The spread in South Korea has been a major cause for concern. The outbreak which was largely contained within China, exploded in South Korea, with over 1200 cases reported as of 27th February 2020. The number of new cases discovered outside China also surpassed the number of new cases discovered within China, sparking a new wave of global panic. Yellen, former chair of the Federal Reserve, also stated that the coronavirus outbreak could tip the U.S economy over the brink into a recession.
Figure 1: S&P Index (Source – Reuters)
The steep sell-off on Monday led to the biggest drop in the S&P index in almost 5 months. Within 2 days, the index plummeted 6.3%. This was also accompanied by a plunge in the Nasdaq Composite Index and the Dow Jones Industrial Average Index.
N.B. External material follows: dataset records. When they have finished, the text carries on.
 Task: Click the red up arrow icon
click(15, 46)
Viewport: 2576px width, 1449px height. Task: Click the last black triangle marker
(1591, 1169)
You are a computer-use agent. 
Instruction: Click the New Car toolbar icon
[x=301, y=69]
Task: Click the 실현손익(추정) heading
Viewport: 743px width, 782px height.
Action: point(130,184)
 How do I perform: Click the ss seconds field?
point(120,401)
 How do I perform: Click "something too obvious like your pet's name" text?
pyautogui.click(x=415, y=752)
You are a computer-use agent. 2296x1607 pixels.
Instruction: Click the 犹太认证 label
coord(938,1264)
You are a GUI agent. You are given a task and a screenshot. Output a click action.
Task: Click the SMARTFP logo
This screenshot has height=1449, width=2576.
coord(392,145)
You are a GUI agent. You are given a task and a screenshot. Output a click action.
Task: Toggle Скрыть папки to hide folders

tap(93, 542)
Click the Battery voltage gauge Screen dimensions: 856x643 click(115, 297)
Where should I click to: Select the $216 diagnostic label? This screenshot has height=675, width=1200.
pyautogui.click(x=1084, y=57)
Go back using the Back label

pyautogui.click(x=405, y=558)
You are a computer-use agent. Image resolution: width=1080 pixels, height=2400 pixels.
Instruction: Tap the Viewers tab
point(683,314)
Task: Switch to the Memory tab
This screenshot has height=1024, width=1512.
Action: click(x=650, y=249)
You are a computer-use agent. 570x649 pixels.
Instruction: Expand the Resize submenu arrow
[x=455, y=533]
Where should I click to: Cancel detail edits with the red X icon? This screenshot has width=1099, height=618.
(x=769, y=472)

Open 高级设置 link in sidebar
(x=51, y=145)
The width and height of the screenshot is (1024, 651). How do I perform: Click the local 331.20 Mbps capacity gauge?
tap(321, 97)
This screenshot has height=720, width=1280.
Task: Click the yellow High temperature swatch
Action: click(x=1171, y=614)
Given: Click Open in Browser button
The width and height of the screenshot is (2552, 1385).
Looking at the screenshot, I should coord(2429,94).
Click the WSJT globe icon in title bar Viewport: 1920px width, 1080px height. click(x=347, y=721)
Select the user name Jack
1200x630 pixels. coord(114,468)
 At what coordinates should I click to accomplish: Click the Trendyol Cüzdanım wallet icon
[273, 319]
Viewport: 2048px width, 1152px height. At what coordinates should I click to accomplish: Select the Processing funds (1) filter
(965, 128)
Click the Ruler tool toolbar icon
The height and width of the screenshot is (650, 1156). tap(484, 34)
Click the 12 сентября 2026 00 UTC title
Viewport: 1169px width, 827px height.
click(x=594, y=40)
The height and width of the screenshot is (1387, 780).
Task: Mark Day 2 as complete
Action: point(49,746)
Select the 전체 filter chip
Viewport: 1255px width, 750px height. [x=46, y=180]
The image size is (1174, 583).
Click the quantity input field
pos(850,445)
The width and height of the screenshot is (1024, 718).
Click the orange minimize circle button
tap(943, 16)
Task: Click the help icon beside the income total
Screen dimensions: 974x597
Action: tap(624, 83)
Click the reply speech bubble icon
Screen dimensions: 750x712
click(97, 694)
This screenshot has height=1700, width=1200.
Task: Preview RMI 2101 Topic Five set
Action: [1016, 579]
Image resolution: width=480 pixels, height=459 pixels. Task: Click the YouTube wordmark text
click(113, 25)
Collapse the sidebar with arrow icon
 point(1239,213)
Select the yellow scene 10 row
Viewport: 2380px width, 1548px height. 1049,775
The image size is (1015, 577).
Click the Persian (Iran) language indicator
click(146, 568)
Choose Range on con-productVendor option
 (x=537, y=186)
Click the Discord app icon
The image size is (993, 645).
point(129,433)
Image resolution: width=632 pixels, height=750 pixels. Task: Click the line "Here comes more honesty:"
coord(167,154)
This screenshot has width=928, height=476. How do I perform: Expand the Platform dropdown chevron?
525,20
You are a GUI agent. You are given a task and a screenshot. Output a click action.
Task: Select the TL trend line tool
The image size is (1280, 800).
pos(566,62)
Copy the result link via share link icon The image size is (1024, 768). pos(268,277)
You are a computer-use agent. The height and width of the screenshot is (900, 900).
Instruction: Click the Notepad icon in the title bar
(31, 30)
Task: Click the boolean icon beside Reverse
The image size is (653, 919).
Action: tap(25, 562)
As mentioned previously, the index was in an overbought state. The coronavirus global outbreak was merely the breaking point. We do expect bearish conditions to persist. Further sell-offs could occur once there are observable impacts on corporate earnings and economic growth.
Opportunities for the Average Retail Investor
To quote Larry Kudlow, “The virus story is not going to last forever”. Volatility in the market equates to opportunity, and retail investors such who were previously looking to buy into the various indices will now find that it’s cheaper to do so. Besides, with the introduction of the Micro Indices contracts, the margin required to be paid upfront is much smaller relative to the Mini Indices contracts.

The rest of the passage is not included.